Data extract
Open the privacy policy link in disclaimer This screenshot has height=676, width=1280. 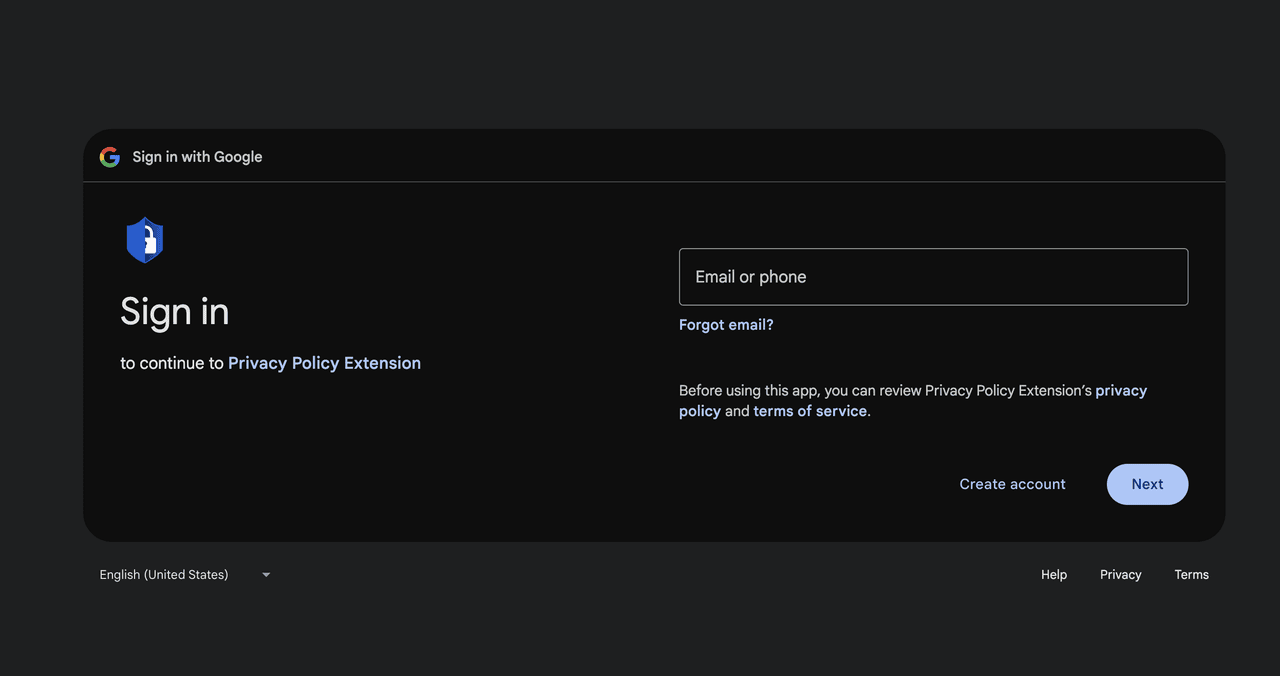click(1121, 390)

==

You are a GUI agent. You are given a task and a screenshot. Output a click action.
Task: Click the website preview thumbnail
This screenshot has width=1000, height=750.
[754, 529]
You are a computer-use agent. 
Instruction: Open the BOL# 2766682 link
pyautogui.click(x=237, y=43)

--

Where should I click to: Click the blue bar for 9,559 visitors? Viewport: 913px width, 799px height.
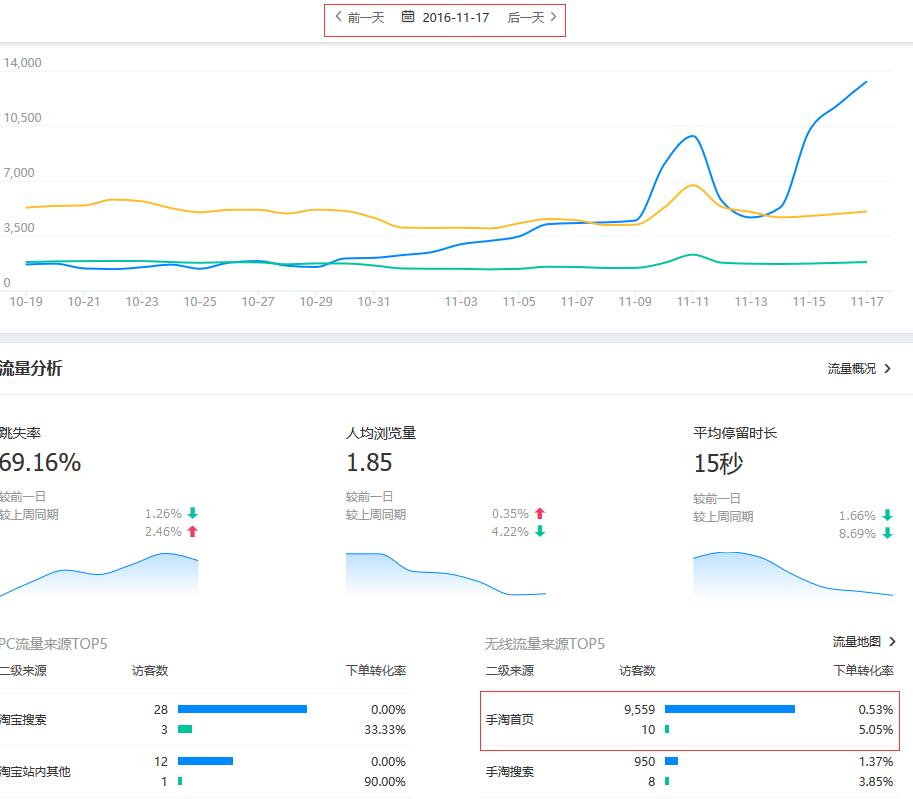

Action item
From the data above, copy each line with the string "agent" in it.

Answer
You are a GUI agent. You are given a task and a screenshot. Output a click action.
You are a computer-use agent. 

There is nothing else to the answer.